As the Russian troops advanced, panic and chaos set in at the crossing point. The French resisted fiercely, fighting from early morning until late at night. “Everything was mixed up in the desperate struggle,” recalled 3rd Swiss Regiment soldier Jean-Marc Bussy: “We could no longer shoot. We fought only with bayonets and rifle butts... A bunch of people were lying in the snow. Our ranks were thin as hell. We no longer dared to look left or right for fear of not seeing our comrades there... It was carnage all around!”

Napoleon, together with his general staff, guard and some troops, managed to escape the trap, but his army suffered huge losses. Up to 50,000 were killed, captured or drowned in the freezing waters of the Berezina. Russian losses were estimated at 4–10 thousand.

'Battle of the Nations'

The Battle of Leipzig, also known as the “Battle of the Nations”, involved the armies of a dozen states, totaling up to half a million combatants. Not until WWI a century later did the world see a battle of such scale and bloodshed.

Russian troops made up the main striking force among the armies of the Sixth Coalition, accounting for almost half of the 300,000-strong allied force.

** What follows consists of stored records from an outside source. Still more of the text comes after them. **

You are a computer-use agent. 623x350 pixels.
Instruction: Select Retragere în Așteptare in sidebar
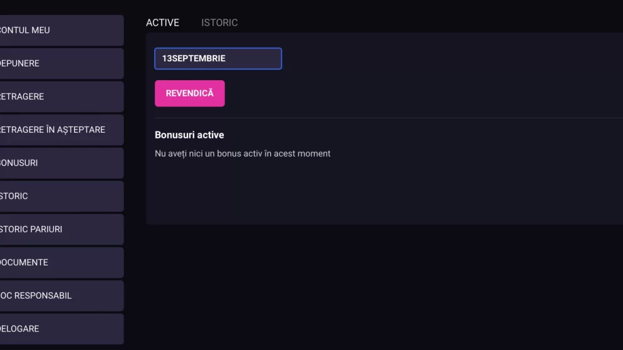pyautogui.click(x=61, y=130)
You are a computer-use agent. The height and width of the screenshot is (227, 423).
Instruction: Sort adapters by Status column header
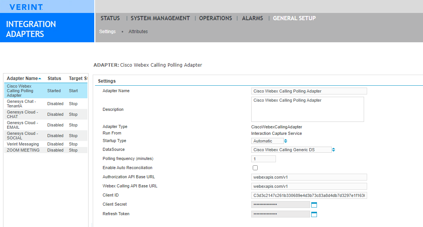[x=54, y=78]
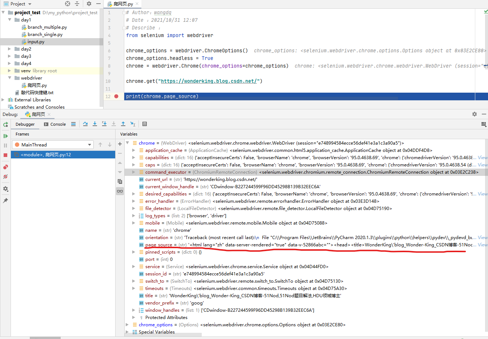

The French emperor, in turn, had around 200,000 soldiers at his disposal.

For four days, fierce fighting raged near Leipzig in Saxony in modern-day Germany, at the start of which Napoleon very nearly seized victory. On Oct. 16, the cavalry of Marshal Joachim Murat broke through the center of the allied forces, coming within just 800 meters of the general headquarters of the Russian, Prussian and Austrian monarchs. The situation was saved by the Russian Imperial Leib Guard, which held off the enemy until reinforcements arrived.

The turning point in the battle was the sudden defection of Napoleon’s Saxon allies to the Sixth Coalition. They were followed by the Westphalian, Württemberg and Baden units. The resulting hole in the lines had to be urgently plugged by the emperor’s own guard.

Ultimately, the French lost the battle. During the retreat, sappers were overly hasty in blowing up the bridge over the Weisse-Elster River, thus cutting off the escape route for the 20,000-strong French rearguard. In total, Napoleon lost up to 80,000 soldiers killed, wounded or captured. The losses of the armies of the Sixth Coalition are put at 54,000.

The defeat at Leipzig had disastrous consequences for Napoleon. He lost his last major ally, Bavaria, which went over to the side of his opponents. Soon, the French had to retreat from German and Dutch soil to focus on defending their native land. As Baron Friedrich von Müffling, a colonel in the Prussian General Staff, wrote: “Thus did the four-day battle of the nations at Leipzig decide the fate of the world.”